兵庫県鳴尾村西畑(現西宮市)の自宅にて。後列左から時計回りに父・紅緑、母・シナ、姉・早苗、愛子。後年、デザイナーの芦田淳はこの写真の姉妹の服を絶賛(写真提供◎佐藤さん)

母は父の息子たちに喜怒といったものはまったく見せなかったけれど、それなりによくやっていたと思います。干渉しない、いじめない。いつでも味方をする。悪く言うことはいっさいありませんでしたね。兄たちが不良になったのは自分のせいもあると思っていたんでしょう。

兄たちにしてみれば、余計な女優がしゃしゃり出てきて、母さんと呼べと言われることになったわけだから。それはやっぱり理不尽なことだと思うでしょう。でも私のことは可愛がってくれましたね。昔の不良は外で暴れても女の子にはおとなしかったですよ。

父は毎月何本も連載を抱えて、盛んに仕事をしていた時期です。書生や居候、使用人も多く、家じゅうに活気がありました。
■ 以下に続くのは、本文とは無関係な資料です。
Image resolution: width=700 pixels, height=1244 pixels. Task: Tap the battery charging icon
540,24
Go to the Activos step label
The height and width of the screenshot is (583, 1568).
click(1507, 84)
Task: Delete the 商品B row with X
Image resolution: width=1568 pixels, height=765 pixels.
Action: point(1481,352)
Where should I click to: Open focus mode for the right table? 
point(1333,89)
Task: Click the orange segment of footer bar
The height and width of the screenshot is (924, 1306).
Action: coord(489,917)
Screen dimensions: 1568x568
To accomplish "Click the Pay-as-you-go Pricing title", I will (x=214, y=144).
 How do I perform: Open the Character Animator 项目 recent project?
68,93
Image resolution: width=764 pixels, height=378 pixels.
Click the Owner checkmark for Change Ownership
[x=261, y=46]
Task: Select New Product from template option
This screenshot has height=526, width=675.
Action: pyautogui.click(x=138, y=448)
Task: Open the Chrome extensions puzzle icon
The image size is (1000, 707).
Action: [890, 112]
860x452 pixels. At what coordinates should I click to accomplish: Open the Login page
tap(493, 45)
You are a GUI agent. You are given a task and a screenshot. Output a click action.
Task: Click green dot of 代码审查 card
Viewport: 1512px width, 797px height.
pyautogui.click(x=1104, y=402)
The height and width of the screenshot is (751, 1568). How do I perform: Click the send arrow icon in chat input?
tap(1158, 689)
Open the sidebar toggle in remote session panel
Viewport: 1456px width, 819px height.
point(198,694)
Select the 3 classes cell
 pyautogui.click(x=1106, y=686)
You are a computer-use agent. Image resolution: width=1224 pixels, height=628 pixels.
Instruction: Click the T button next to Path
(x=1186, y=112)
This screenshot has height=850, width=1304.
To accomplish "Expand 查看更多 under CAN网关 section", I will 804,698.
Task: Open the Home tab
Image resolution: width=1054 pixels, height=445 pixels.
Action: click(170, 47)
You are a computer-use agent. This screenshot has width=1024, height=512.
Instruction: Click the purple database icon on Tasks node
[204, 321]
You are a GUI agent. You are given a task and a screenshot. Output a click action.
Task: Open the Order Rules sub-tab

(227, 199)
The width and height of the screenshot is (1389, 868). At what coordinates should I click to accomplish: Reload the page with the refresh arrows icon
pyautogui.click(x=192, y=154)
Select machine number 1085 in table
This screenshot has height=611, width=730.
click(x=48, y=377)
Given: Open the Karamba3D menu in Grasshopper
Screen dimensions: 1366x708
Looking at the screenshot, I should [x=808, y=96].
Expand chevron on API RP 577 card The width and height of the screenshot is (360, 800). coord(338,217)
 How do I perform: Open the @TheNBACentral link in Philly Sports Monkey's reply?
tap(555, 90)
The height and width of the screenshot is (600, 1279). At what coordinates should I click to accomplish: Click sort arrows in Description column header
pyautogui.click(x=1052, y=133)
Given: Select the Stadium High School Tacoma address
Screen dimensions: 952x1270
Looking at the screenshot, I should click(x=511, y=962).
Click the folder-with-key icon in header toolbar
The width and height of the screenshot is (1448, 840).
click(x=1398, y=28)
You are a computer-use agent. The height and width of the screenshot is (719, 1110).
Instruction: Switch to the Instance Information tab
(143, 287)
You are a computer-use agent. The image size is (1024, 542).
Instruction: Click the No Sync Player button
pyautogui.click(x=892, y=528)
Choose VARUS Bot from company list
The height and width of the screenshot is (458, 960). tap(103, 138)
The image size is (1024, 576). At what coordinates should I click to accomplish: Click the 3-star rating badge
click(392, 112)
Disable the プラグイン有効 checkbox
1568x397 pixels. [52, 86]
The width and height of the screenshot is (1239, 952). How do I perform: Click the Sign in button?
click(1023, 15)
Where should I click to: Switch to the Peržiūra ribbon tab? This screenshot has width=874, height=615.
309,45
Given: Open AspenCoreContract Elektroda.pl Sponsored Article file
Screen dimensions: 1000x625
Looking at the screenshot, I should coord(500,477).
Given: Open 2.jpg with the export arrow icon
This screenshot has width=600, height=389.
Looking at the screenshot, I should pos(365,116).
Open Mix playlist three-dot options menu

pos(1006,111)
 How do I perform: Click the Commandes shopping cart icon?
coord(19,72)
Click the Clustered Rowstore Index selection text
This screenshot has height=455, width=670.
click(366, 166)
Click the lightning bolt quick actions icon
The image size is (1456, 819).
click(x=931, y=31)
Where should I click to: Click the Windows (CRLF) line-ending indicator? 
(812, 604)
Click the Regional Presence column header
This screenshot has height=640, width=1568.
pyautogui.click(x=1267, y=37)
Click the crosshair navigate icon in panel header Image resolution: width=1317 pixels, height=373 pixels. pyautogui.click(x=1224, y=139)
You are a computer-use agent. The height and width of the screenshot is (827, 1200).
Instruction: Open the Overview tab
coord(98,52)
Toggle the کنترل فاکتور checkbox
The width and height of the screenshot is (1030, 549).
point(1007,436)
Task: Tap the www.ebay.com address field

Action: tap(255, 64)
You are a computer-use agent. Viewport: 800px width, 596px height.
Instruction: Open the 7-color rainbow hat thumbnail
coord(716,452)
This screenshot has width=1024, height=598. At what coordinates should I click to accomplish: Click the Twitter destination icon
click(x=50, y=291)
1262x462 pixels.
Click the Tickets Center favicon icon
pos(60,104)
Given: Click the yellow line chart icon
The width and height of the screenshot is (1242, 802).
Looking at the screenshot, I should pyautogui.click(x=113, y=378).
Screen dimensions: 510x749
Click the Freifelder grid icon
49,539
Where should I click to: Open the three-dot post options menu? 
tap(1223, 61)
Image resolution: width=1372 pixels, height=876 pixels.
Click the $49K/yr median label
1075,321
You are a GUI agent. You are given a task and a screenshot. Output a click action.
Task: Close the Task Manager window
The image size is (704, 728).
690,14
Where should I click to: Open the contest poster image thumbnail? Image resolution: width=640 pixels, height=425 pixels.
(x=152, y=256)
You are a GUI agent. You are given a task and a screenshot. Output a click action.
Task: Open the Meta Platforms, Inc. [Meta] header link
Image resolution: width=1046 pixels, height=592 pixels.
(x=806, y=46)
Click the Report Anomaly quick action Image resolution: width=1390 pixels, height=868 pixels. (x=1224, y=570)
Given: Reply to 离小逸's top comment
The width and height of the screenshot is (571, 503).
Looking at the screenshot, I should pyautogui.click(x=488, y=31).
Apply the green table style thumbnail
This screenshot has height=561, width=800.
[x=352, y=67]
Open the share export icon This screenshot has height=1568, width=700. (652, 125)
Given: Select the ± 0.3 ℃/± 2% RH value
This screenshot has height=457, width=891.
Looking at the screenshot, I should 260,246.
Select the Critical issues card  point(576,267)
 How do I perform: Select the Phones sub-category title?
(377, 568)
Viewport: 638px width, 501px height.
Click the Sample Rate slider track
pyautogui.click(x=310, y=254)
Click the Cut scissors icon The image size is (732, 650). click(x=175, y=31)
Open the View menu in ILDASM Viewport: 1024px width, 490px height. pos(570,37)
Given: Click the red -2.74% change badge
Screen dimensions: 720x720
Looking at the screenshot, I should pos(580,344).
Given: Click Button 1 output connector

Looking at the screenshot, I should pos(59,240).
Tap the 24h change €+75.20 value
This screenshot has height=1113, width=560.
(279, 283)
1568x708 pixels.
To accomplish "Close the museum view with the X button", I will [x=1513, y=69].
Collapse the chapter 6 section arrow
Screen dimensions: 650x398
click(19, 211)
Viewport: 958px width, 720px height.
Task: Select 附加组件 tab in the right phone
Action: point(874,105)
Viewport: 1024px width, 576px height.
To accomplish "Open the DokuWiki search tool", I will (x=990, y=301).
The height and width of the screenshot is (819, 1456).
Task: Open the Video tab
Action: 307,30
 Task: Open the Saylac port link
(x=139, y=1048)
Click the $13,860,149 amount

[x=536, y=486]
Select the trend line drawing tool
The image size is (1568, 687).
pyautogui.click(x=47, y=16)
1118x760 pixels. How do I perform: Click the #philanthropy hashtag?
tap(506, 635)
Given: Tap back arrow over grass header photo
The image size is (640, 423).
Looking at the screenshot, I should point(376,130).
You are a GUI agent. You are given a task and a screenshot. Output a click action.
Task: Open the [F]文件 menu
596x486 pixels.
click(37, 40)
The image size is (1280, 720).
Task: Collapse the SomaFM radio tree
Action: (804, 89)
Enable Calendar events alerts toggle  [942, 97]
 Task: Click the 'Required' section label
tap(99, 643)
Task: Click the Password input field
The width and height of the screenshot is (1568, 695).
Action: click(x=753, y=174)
私は父が50過ぎてから生まれた子どもだったから、めったやたらに可愛がられました。ちょっとでも泣き声をあげると、誰が泣かした、誰が悪いって大騒ぎ。だから使用人たちはみんな、父の顔色を窺って、私の機嫌ひとつで不穏な空気にもなったものです。私のワガママはこんなところに根があるようですね。(笑)

 

幼き日の佐藤さんが、寝る前に2階の書斎にいる父におやすみなさいを言うと、「おう」と返事が返ってくる。それが「全生涯での一番の幸福の時」であったとエッセイに書かれている。

――あれは本当に、ありありと思い出すことができるんですよ。「おう」と機嫌のいい声が階段の上から降ってくると、台所にいる使用人たちまでみんなほっとする。いつも怒ってる人でしたからね。

あの家には、働き盛りだった作家・佐藤紅緑の隆盛と同時に、私の幸せもあったわけです。小学校5年の時に越した家は広すぎて、人の気配が感じられなくなった。姉は女学校や洋裁学校に通っていたから、一緒に遊ぶこともないし。

私が女学校を終えるころに戦争が始まり、そこからは苦労の連続です。最初の亭主は戦争でモルヒネ中毒になり、別居しているうちに亡くなりました。再婚した亭主の大借金を肩代わりすることになったり、波瀾は続きました。

けれど夫の借金と離婚に材をとった作品で1969年に直木賞を受賞して、作家として生きていくことができたのですから、人生は捨てたものじゃないですよ。

直木賞をもらう前後から最近までずっと、締め切りに追われる生活でした。夜中に寝床でうつらうつらしていても書きたいことがひらめくから、すぐに起きて書けるように寝室と書斎をひとつにしてね。原稿用紙と文鎮と万年筆はいつでも机の上に広げてあるんですよ。仕事一筋に生きてきましたね。